Сладкий запах вербены щекочет мне ноздри. Я вижу синюю полоску бурного неба, отраженную в озере. Где-то далеко позади слышится шум погони.
Но мы уже около отверстия, где ручей выбивается из скал.
Теперь мы в безопасности. В обширной пещере прохладно и темно; но внезапно меня охватывает слабость.
– Иди по руслу, – говорю я и тут же спотыкаюсь и падаю.
Вэна несет меня, и ноги мои волочатся по воде. Далее в моей памяти пробел, но, должно быть, я все-таки указывал ей путь. Вот я лежу на ложе из каких-то веток и душистых трав, а она, склонившись надо мной, кормит меня из миски. Меня ничуть не удивляет, что откуда-то появилась миска. Светло, как днем, и пещера почему-то очень похожа на уютную просторную комнату, Под головой у меня подушка. Наши глаза встречаются.
– Скушай еще, – говорит она, – это тебе полезно.
Я проглатываю еще ложку и, приподнявшись, сажусь в постели. Плечо у меня забинтовано, болит и как-то странно одеревенело.
– Но где же это мы? – спрашиваю я.
– У себя дома, – отвечает она. Она кладет свою прохладную руку мне на лоб. – Жара больше нет. Ты узнаешь меня, Арнольд?

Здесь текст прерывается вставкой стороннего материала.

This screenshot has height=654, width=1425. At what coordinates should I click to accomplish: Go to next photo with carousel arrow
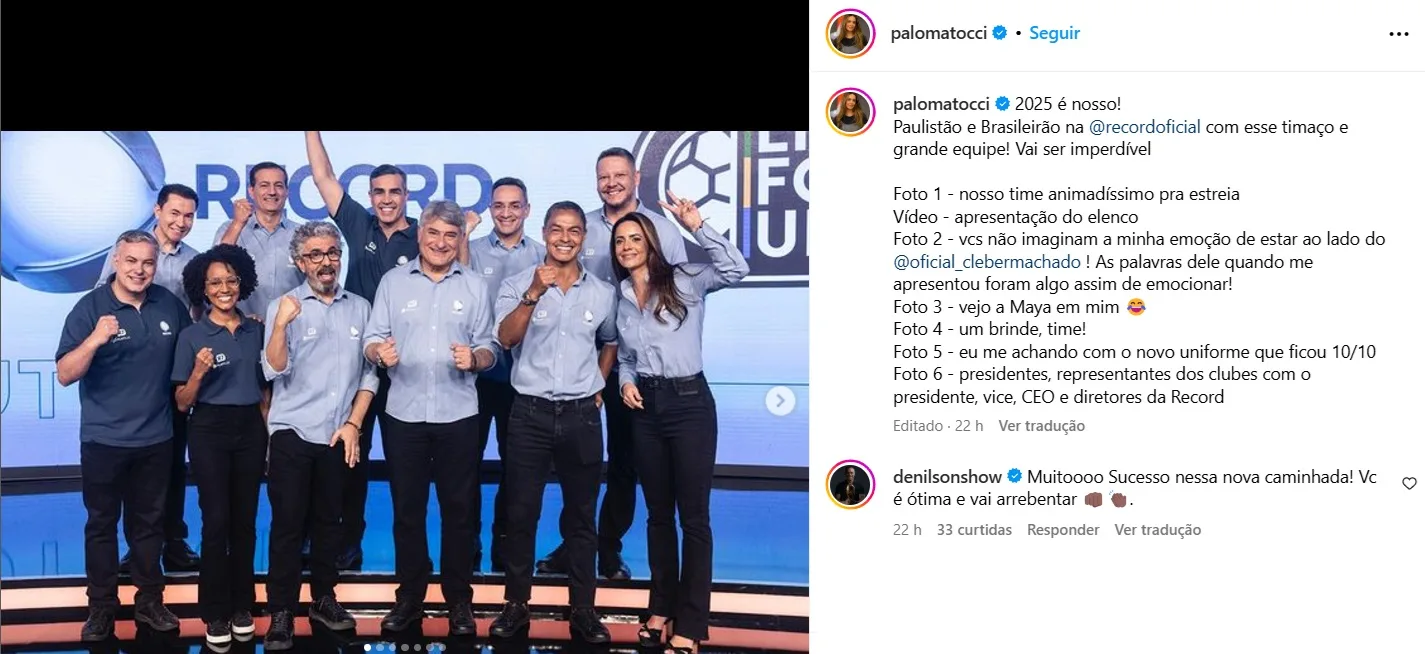point(780,401)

– Ты – Ровена. Но скажи мне, где же я?
– На Бруклин-Хайтс… Съешь еще ложку.
– В Нью-Йорке?
– Ну конечно в Нью-Йорке!
ЧАСТЬ ЧЕТВЕРТАЯ
повествующая о том, как необычайно преобразился остров Рэмполь; как мистер Блетсуорси вернулся в лоно цивилизации, как он мужественно сражался за цивилизацию, был ранен и чуть не погиб смертью храбрых в мировой войне; о его жене Ровене и о его детях; как он нашел себе занятие; о его замечательной беседе со старым приятелем, в конце которой были высказаны мысли о жизни человеческой, обещанные еще на титульном листе этой книги
1. Ровена
Я перестал расспрашивать и доел суп. Она коснулась моей руки и повторила:
– Да, у тебя больше нет жара!
Я молча попытался встать, и она так же молча помогла мне. Я сел на краю кровати. Я был крайне озадачен: ведь это, конечно, была та пещера, в которой она уже много недель кормила меня, ухаживала за мною и охраняла. И в то же время это была комната!

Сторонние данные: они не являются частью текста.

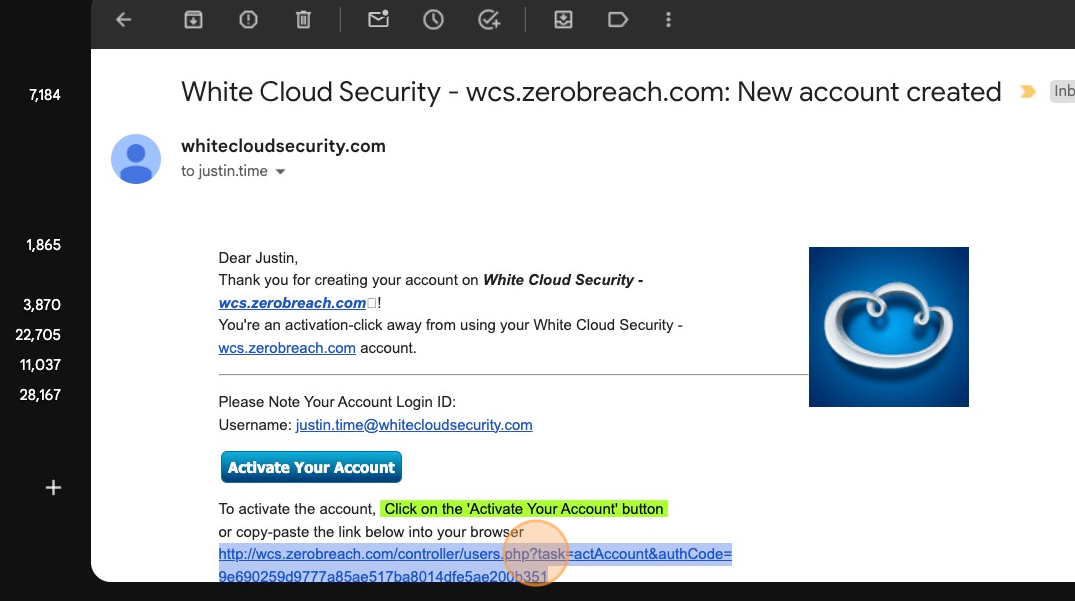Click the Inbox label chip beside subject
1075x601 pixels.
click(1062, 92)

– Что это с моим плечом? – спросил я.
– Тебя сшибло такси, и ты поранил себе плечо.
– Какое такси? Стрела!
– Да нет же. Такси. Я вытащила тебя из сточной канавы.
Я провел рукой по волосам. Тут я заметил новые странности.
– Ты одета по-европейски, – сказал я.
– Ну так что же? Нельзя же все время заниматься любовью.
– Но все-таки ты та женщина, которую я люблю?
– Можешь не сомневаться в этом.
Я напряг свою бедную, помраченную память.
– Я спас тебя, когда ты тонула?
– Да, в Гудзоне.
– В Гудзоне? С каким трудом я вытащил тебя из воды!.. Но ты стоила этого.
– Бедняжка, ты все перепутал! – И она поцеловала мне руку с какой-то покровительственной нежностью, как делала это уже тысячи раз.
Я с удивлением оглядывался по сторонам.
– Как странно! На потолок падает свет из окна! А раньше тут была известковая скала. А вон те серые утесы за окном, – высокие серые утесы – не что иное, как огромные здания.
Я обратил внимание на странный аромат.
– Где-то здесь… – сказал я и оглядел комнату. На подоконнике стояли три цветочных горшка, и я знал, что в них вербена.
Я встал на ноги, и она меня поддерживала, так как ноги у меня подкашивались. Мы подошли к окну, и я увидел картину одновременно и чуждую и знакомую. Над рекой, изборожденной множеством быстро снующих судов, вздымались к небу величавые громады Нью-Йорка, странно воздушные в ласковом, теплом предвечернем свете. Обняв меня рукой за плечи, Ровена поддерживала меня, пока я смотрел из окна.
– Неужели я бредил? – спросил я. – Неужели все это мне приснилось?
Она ничего не ответила, только еще крепче меня обняла.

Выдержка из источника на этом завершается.